I slowly opened my eyelids, feeling its weight due to sleepless nights I spent crying. I hated the sun not only for hurting my eyes, but also for rising and shining like nothing bad had happened.

Ever since that day, I started to hate everything. Especially myself.

I blamed myself for not trying to protect her from what was going to happen. My friends told me that it was an accident, but it was not.

I know who crashed the car on Y/n.

When the ambulance came, it was already too late. She was gone, and her jerk of a father ran away.

I thought that maybe if I approached him before he could escape, I would've served justice for her death. But if I did that, I would have just left her on the cold ground, without even hearing her last words.

Many thoughts were bugging in my head, and my chest beared too much pain that I almost lost the will to live.

I never got out of my room ever since I came home. I barely ate for days and my room is a mess. But I don't really care.

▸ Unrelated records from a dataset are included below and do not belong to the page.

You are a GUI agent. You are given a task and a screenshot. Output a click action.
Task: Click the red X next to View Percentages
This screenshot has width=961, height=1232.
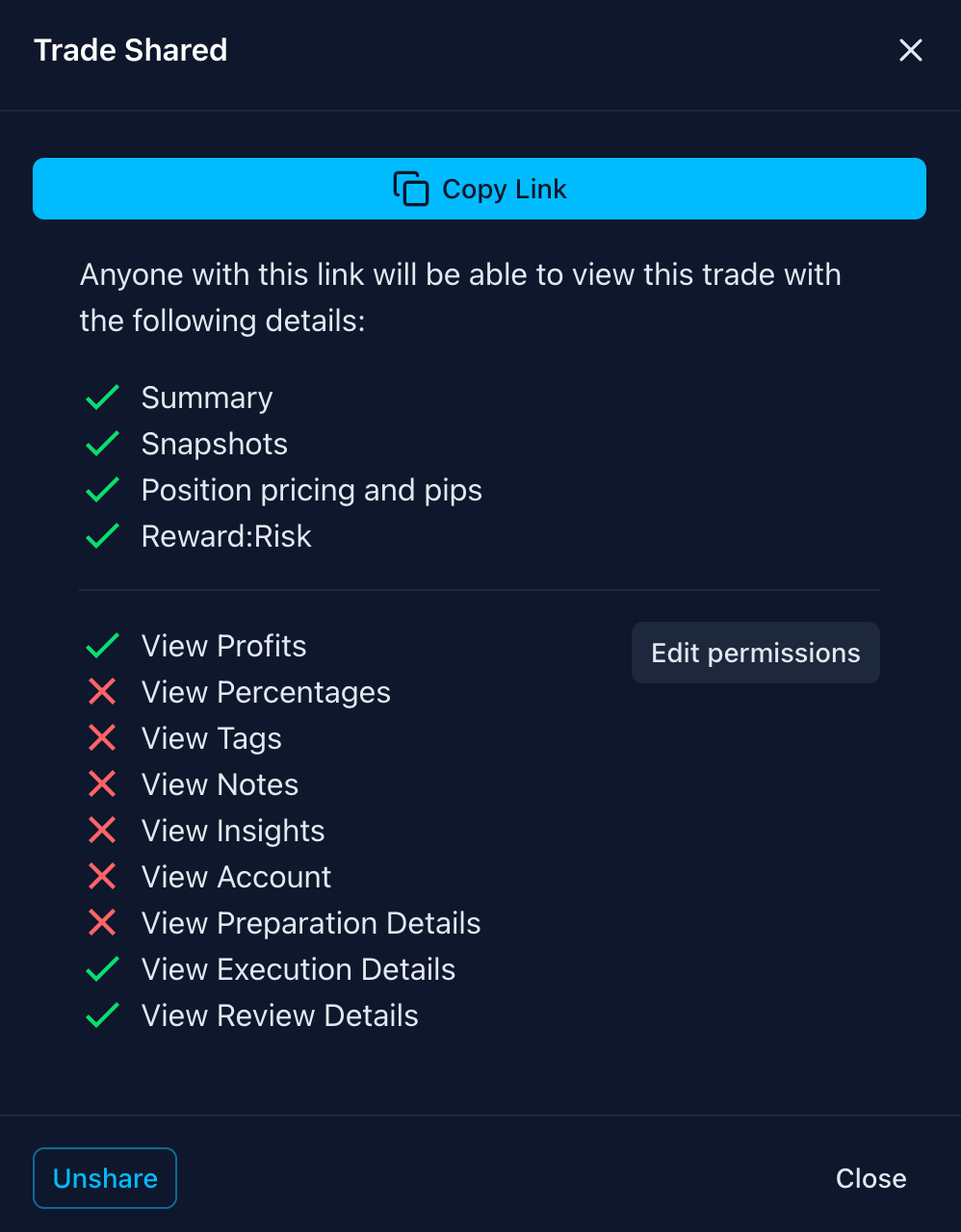coord(102,692)
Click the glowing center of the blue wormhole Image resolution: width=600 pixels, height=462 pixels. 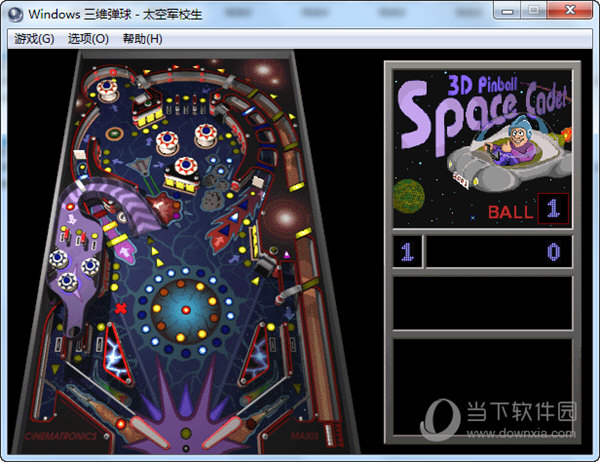(186, 309)
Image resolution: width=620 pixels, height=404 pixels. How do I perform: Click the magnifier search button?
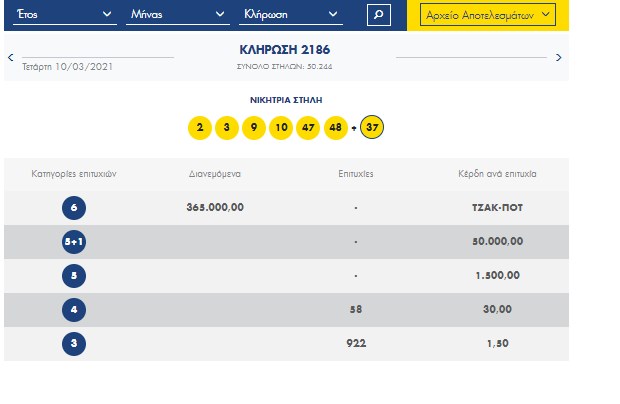[x=378, y=14]
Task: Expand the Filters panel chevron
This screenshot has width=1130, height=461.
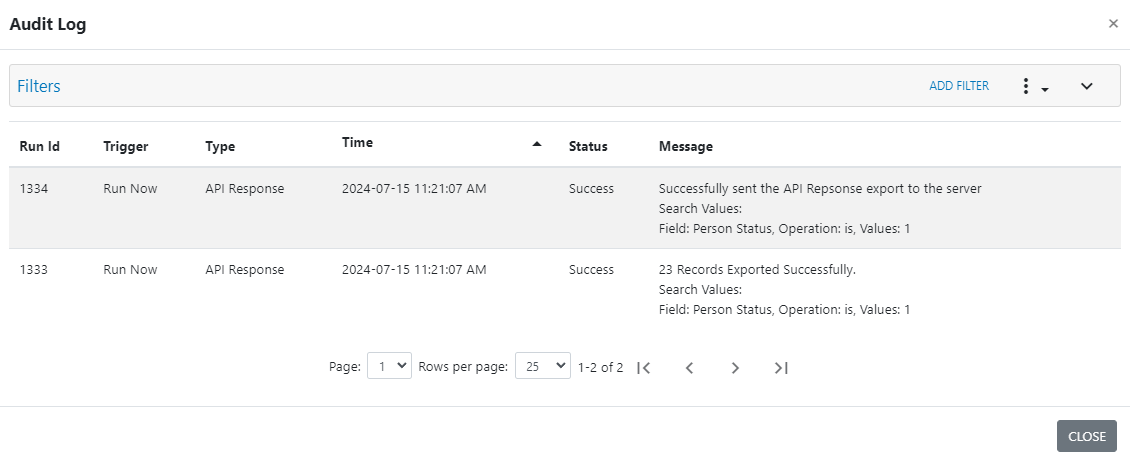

Weeks had passed and I just miss her too much. I would do anything, everything to have her back. But I know that would be impossible.

A tear escaped my eyes once again as I hugged her hoodie that she wore before changing into my clothes back when I took her to the beach. It was the only thing I had that still has her scent.

My eyes were very heavy but I cried again. This grief was too much and I don't think I can handle living a life without her. It felt like I was stabbed a lot of times. But I would rather experience that than losing her.

There were still so many things I wish I'd done with her. So many words I have yet to tell her. And so many chances I have left to show her how much I love her.

If only I told her what I felt much sooner...

I heard a knock on my door, but I didn't respond because it was probably just my mom who brought me breakfast.

But when it opened, it was someone else.

"Wow, you look like a zombie." Yujin exclaimed.

I kept a blank face and did nothing. Then she closed the door behind her and sat beside me.

"If you're here to take me outside you're just wasting your time." I spoke in a monotonous voice.

"Oh, I won't be wasting my time. You will be coming out of this hell, whether you like it or not." she said and stood up, removing the blanket off of me in the process.

I groaned at the loss of warmth and just turned to the other side, with the piece of cloth still in my arms.

"Come oonnn, Wonyoung. If Y/n was here, she wouldn't want you like this." she sighed while trying to pull me out of the bed.

My body tensed at hearing her name from another person.

"If she was here, I wouldn't be like this in the first place." I muttered as another tear dropped down my cheeks.

Yujin didn't say another word. Instead I felt her sat down at the bed.

The silence wasn't awkward. I took it as a comfort and breathed deeply while sniffing the scent from the hoodie.

"I'm sorry." she was the first to break the silence.

"It's not your fault." I replied.

"I just want you to stop being like this. I know it's hard for you, but we lost her too. We're also trying our best to cope up." she stated.